We are living in the era of digitization, where all payments – online shopping, taxi booking, money transfer, etc. – are done online. Cash and card payments are losing prevalence as one-tap payments are coming to the mainstream. 

Mobile wallets like PayPal and Stripe have been out for a while now. But advancements like digital authentication and ‘buy now, pay later’ are constantly revolutionizing the mobile payments market. 

In this article, we’ll talk about Klara, a Sweden-based mobile payments app that has introduced a new era of online shopping. 

Lastly, we’ll discuss the typical features and benefits of Klarna-like mobile payments apps and how you can get one for your business. 

Excited? Let’s jump in. 

What is Klarna?

Klarna is a mobile payments app owned by Klarna Bank AB. It is a one-stop shopping app that allows you to take control of your personal finances. One of the most striking features of the Klarna app is that it enables you to buy first and pay later.

Let’s take a quick look at the main features of the Klarna app.

  • Pay as you wish: Shop as you want, pay now, later, or split it. 
  • Snooze your payment: If you need more time to make the payment, you can snooze it in your app and pay later. 
  • Handle your payments: You can manage all your payments and finances in one app. 
  • Push notifications: Never miss a payment again with Klarna’s in-app push notifications. 
  • Try before you buy: Purchase the items, try them, and return them if you’re not satisfied. You don’t have to pay for the items in the meantime. 
  • Track your deliveries: Get real-time information about your orders. 

Let’s also take a look at the payment options that Klarna offers. 

Installments: Customers can split their purchase into four equal payments, without paying any interest or extra fee. 

Financing: For larger purchases, Klarna offers flexible financing options ranging from 3-36 month plans. 

Pay in 30 days: You give your customers a chance to try the product before paying for it. As a merchant, you get the payment upfront, leaving all the risk to Klarna. 

How has the Klarna app grown over the years?

If you don’t already know, Snoop Dogg is one of the investors of Klarna. As discussed, Klarna works on the ‘Buy Now Pay Later’ model, an online shopping trend that is gaining considerable popularity. 

The online shopping market is on the rise, and there are no signs of slowing down. This has also led to increased competition, which has encouraged retailers to become more creative around online payments.

• • • •

* _Work order 1_: Rewrite the stretch of the Klarna article from "Excited? Let’s jump" through "in one app.", replacing "finances" with "spending".
* _Work order 2_: According to the Klarna article, what range of plan lengths does Klarna offer for financing larger purchases?
* _Work order 3_: Write what comes next in the article about the Klarna app.

• • • •

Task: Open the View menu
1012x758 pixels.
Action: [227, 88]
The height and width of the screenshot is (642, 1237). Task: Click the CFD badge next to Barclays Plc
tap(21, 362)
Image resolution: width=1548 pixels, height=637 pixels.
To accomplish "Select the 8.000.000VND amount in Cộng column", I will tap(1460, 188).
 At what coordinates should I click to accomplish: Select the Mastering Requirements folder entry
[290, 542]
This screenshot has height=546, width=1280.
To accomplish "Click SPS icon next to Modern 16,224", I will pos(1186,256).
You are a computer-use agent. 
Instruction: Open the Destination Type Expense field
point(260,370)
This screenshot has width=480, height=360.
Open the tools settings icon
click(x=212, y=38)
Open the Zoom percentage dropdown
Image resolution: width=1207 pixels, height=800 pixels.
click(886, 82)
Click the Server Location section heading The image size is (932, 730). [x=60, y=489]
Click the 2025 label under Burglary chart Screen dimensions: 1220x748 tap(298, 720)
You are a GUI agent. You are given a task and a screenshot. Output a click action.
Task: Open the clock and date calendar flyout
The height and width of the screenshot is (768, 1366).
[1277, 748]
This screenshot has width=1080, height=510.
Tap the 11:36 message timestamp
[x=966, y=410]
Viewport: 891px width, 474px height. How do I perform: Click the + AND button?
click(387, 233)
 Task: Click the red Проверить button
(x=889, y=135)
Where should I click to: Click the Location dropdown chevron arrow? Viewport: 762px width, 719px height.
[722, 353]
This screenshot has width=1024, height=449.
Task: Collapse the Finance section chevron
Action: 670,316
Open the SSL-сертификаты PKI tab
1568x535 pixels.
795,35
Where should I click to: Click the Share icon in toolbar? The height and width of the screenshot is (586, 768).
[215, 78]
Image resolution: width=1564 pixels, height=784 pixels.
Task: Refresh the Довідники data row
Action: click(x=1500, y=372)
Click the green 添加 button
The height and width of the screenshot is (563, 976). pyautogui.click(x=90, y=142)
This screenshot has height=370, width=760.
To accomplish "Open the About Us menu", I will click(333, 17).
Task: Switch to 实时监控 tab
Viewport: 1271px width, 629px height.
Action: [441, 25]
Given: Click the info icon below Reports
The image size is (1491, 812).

• • • •

* _Written response 1_:
Excited? Let’s jump in. 

What is Klarna?

Klarna is a mobile payments app owned by Klarna Bank AB. It is a one-stop shopping app that allows you to take control of your personal spending. One of the most striking features of the Klarna app is that it enables you to buy first and pay later.

Let’s take a quick look at the main features of the Klarna app.

  • Pay as you wish: Shop as you want, pay now, later, or split it. 
  • Snooze your payment: If you need more time to make the payment, you can snooze it in your app and pay later. 
  • Handle your payments: You can manage all your payments and spending in one app.

* _Written response 2_: Plans ranging from 3 to 36 months.

* _Written response 3_:
Klarna is one of the first companies to enter the ‘buy now, pay later’ segment, and soon became the largest private fintech company in Europe. It was valued at $5.5 billion, and it also raised more than $460 million in funding in the year 2019. 

Klarna launched its shopping app in the US in 2018 and went viral instantly. To date, the Klara app has more than 8- million happy shoppers from around the world, and the number is growing. 

The mobile payment apps market

It’s essential to talk about the rise of the mobile payments market over the past years. The mobile app payment market was valued at $601 billion in 2016 and is anticipated to reach $4,576 billion by 2023, at a whopping CAGR of 33.8%. This growth rate is one of the highest among all the growing industries in the world right now. 

Mobile payment apps offer a hassle-free purchase of goods and services from your mobile phone. This increased convenience has raised the popularity of mobile payment apps, and by 2023, there will be more than 1.3 billion mobile payment transaction users worldwide. Big players like Apple, Samsung, and Google are also working on new strategies to expand their share in the mobile payment market. 

The effect of COVID-19 pandemic

Mobile payments were already on the rise, but the COVID-19 pandemic has resulted in a paradigm shift in how people are making transactions. Mobile payments have now overtaken card transactions.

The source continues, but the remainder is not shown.